De rechtbank Amsterdam besliste in haar vonnis van 27 november 2012 ( ECLI:NL:RBAMS:2012:BY7818 ) dat er geen sprake was van dringend reden om de huur te beëindigen wegens renovatie (o.a. vergroten) van het gehuurde winkelpand. De verhuurder heeft niet voldoende aannemelijk gemaakt dat de beoogde renovatie niet zonder beëindiging van de huurovereenkomst plaats kon vinden. Er was niet door de verhuurder betwist dat de functie van het gehuurde na renovatie hetzelfde bleef. Als de plaats en de functie van het gehuurde hetzelfde blijft, dan is huurbeëindiging niet noodzakelijk. Dat is in het hoofdstuk “Renovatie van gehuurde woon- en bedrijfsruimte”al besproken. Zolang maar vast staat dat de plaats en de functie van het gehuurde in beginsel gelijk is gebleven. Als de plaats en functie gelijk blijven betekent dit niet dat de huurovereenkomst niet kan worden beëindigd. Het gelijk blijven van plaats en functie kan een belangrijke indicatie zijn dat de renovatie met instandhouding van de huurovereenkomst mogelijk is; er zijn echter ook andere omstandigheden mede bepalend die kunnen leiden tot beëindiging van de huurovereenkomst. Dat de plaats van het gehuurde zal wijzigen als gevolg van de verbouwing (doordat deze verbouwing het oppervlak van de winkelruimte aanzienlijk zal vergroten)is volgens de rechtbank te Amsterdam in haar uitspraak van 27 november 2012, geen omstandigheid, die kan bijdragen aan de onderbouwing van een huurbeëindiging. De geplande duur van de renovatie van vijf maanden leverde bovendien geen grond op voor beëindiging, nu de huurder heeft aangegeven bereid te zijn haar exploitatie aan de renovatiewerkzaamheden aan te passen of eventueel de exploitatie tijdelijk te staken. De verhuurder ging echter in beroep tegen dit vonnis en kreeg uiteindelijk van het gerechtshof Amsterdam gelijk.
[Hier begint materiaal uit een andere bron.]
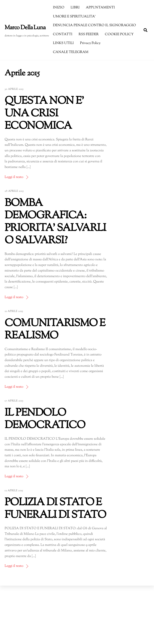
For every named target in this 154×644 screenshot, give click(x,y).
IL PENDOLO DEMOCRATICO (45, 419)
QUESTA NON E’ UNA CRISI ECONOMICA (44, 114)
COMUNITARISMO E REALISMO (55, 330)
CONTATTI (63, 34)
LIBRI (75, 8)
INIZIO (59, 8)
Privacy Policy (90, 43)
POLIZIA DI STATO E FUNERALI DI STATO (55, 509)
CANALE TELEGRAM (71, 52)
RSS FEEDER (89, 34)
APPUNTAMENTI (100, 8)
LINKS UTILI (63, 43)
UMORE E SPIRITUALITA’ (74, 16)
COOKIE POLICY (119, 34)
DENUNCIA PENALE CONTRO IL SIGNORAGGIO (94, 25)
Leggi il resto (14, 177)
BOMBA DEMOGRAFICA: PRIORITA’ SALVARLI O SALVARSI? (55, 222)
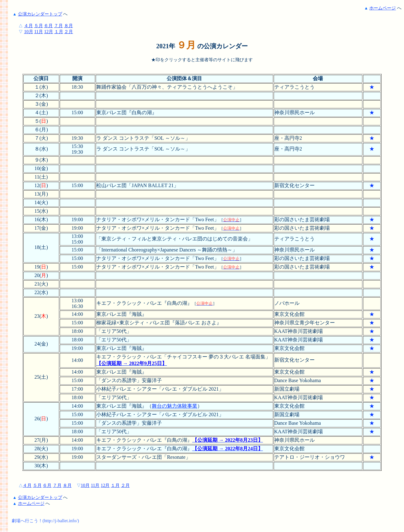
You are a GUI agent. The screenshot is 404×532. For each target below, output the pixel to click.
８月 (68, 26)
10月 (28, 32)
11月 (39, 32)
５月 (39, 26)
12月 (49, 32)
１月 (59, 32)
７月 (58, 26)
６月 (48, 26)
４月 (28, 26)
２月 (68, 32)
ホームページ (383, 8)
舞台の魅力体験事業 (175, 406)
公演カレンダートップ (40, 14)
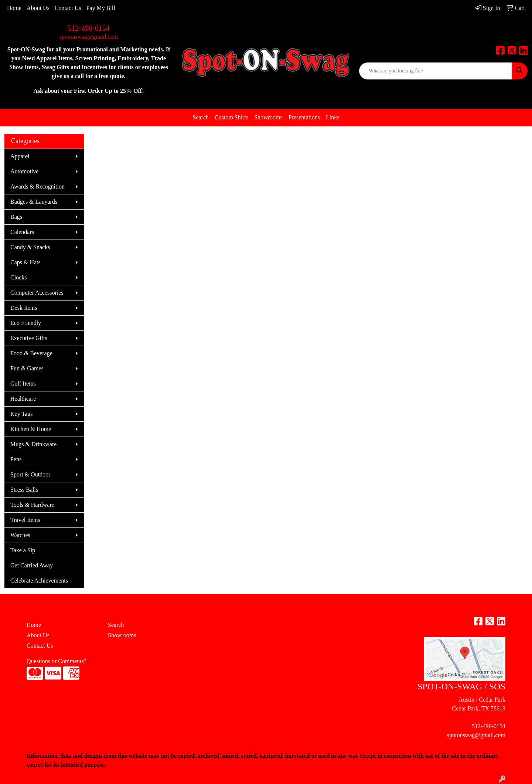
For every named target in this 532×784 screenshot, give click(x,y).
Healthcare (23, 398)
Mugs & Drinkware (33, 444)
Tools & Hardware (32, 505)
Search (201, 117)
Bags (16, 217)
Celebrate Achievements (39, 580)
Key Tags (21, 414)
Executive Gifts (29, 338)
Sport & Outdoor (30, 474)
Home (14, 8)
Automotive (24, 171)
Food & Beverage (31, 353)
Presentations (304, 117)
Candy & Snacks (30, 247)
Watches (20, 535)
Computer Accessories (37, 292)
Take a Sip (23, 550)
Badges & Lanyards (34, 201)
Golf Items (23, 383)
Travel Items (25, 520)
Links (332, 117)
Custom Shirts (231, 117)
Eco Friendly (25, 323)
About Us (38, 8)
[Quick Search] (436, 71)
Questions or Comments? (57, 661)
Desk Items (24, 308)
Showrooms (268, 117)
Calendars (22, 232)
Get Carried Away (31, 565)
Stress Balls (24, 489)
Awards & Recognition (37, 186)
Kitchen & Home (31, 429)
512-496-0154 (88, 28)
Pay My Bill (100, 8)
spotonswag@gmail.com (89, 37)
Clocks (18, 277)
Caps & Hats (25, 262)
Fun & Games (27, 368)
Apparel (20, 156)
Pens (16, 459)
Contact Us (68, 8)
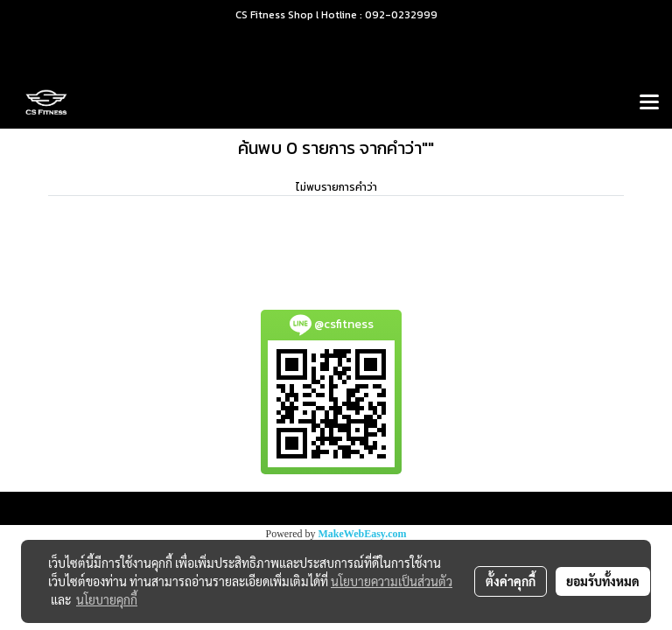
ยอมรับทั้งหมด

Het gerechtshof wees in haar arrest van 5 november 2013 ( ECLI:NL:GHAMS:2013:4946 ) in het kader van de algemene belangenafweging de vordering van de verhuurder alsnog toe. Deze uitspraak wordt besproken in het onderdeel: “Een huurbeëindiging op grond van een belangenafweging”in dit hoofdstuk.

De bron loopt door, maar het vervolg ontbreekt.